There is a creeping quiet spreading across India’s otherwise loud and lively journalism. Front pages, websites, and news programs are brimming with stories, but “people are afraid”, one editor told me recently in Delhi. “We come under a lot of pressure” says a journalist from Chennai. “I have never experienced anything like this” is how a veteran reporter from Calcutta put it. They are among the journalists I spoke to on a recent trip to India, all of whom describe how a combination of government pressure, harassment by political activists, commercial actors including both some advertisers and some media owners is exercising a chilling effect on Indian journalism.
Not everyone is silenced.

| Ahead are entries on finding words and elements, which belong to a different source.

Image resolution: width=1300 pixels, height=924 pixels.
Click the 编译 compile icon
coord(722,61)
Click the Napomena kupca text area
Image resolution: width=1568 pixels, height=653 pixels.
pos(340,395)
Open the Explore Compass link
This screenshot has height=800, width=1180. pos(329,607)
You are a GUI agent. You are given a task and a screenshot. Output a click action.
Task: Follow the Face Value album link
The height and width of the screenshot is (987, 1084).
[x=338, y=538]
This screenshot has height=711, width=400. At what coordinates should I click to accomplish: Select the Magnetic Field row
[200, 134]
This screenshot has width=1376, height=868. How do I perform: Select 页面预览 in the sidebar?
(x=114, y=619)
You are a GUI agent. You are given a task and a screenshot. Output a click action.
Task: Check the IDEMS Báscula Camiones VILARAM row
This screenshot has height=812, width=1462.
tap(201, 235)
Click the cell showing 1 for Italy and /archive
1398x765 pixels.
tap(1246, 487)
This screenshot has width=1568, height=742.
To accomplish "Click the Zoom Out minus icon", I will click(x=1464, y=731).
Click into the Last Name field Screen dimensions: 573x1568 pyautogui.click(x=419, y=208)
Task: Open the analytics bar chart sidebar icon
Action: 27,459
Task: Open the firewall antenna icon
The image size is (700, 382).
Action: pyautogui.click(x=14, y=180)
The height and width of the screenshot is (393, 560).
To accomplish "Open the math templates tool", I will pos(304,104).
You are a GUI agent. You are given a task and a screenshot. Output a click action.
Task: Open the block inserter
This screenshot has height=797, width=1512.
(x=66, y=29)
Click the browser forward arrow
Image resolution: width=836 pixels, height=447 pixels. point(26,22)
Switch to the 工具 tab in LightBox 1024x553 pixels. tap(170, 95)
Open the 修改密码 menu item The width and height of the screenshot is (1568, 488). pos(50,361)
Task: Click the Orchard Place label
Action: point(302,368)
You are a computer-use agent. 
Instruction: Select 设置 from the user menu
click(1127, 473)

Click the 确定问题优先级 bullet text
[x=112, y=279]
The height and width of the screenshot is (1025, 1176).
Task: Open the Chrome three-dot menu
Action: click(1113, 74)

In October, the non-profit news site The Wire published “The Golden Touch of Jay Amit Shah”, showing how Jay Shah, the son of Amit Shah, the president of the ruling BJP party, had seen a dramatic increase in his business fortunes since Narendra Modi became prime minister. The article used company balance sheets and annual reports filed with the Registrar of Companies (RoC) to show how Shah’s Temple Enterprise had seen revenues increase 16,000-fold after Mr Modi and the BJP party his father presides over took power. The response was interesting. On the one hand, Jay Shah, his lawyers insisting he was a private citizen entitled to privacy, filed a criminal defamation case and a civil defamation case seeking a billion rupees ($15.5m) in damages. On the other hand, a number of high profile government ministers and BJP officials defended Shah publicly and attacked the Wire for publishing the story.
In parallel, the Indian Express has reported on allegations that a top official at the Indian Directorate of Revenue Intelligence (DRI) had repeatedly dismissed tax fraud allegations against various parts of the Adani Group, a large Indian multinational conglomerate company headquartered in Mr Modi’s home state Gujarat and seen by many as closely aligned with the Prime Minister. (As the business paper the Mint reported, “[Gautam] Adani has travelled with Modi in the past year more than any other billionaire, helping him emerge as the most prominent face of India Inc.”) Following up on earlier stories first published by the Economic and Political Weekly in 2016, the Indian Express in August reported that the adjudicating authority of the DRI K V S Singh had passed an order striking down all proceedings against the Adani Group firms. In October, the paper reported that Singh struck down another case, alleging that an Adani subsidiary had inflated the declared value of imports to avoid taxes. The sums involved are estimated to be in the region of 15bn rupees ($233m).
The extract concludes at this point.